STATED GOAL: Pick out each row below that contains the string "screenshot", and copy those rows in full.

>> BEGIN LISTED ENTRIES

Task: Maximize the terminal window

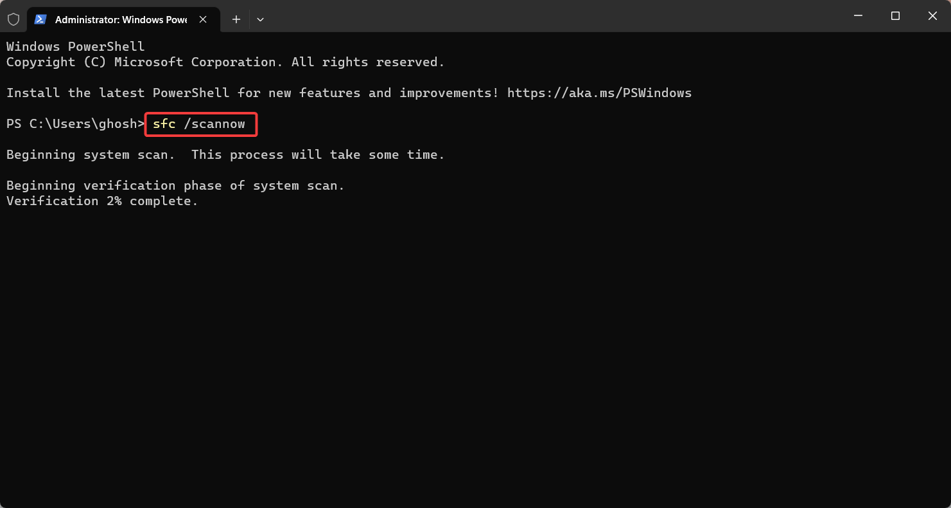Action: coord(895,16)
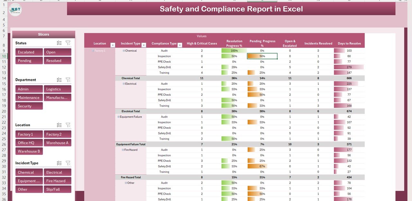Select the Maintenance department button
This screenshot has width=412, height=201.
(x=29, y=98)
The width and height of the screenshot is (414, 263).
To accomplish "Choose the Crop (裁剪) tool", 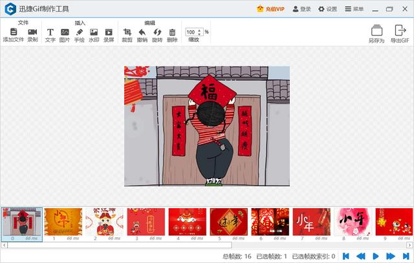I will click(x=127, y=32).
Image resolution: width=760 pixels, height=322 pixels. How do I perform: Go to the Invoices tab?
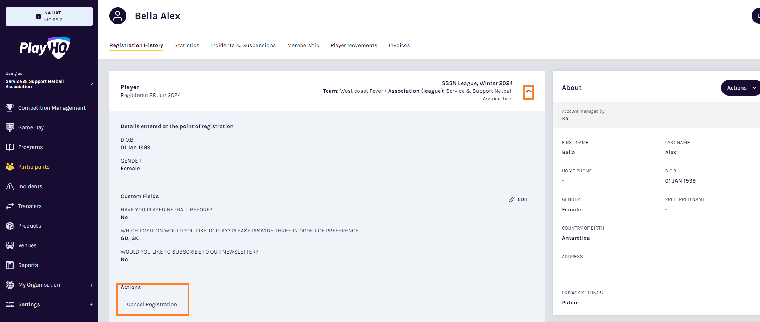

>> END LISTED ENTRIES

REPLY TO THE TASK:
This screenshot has width=412, height=201.
The width and height of the screenshot is (414, 263).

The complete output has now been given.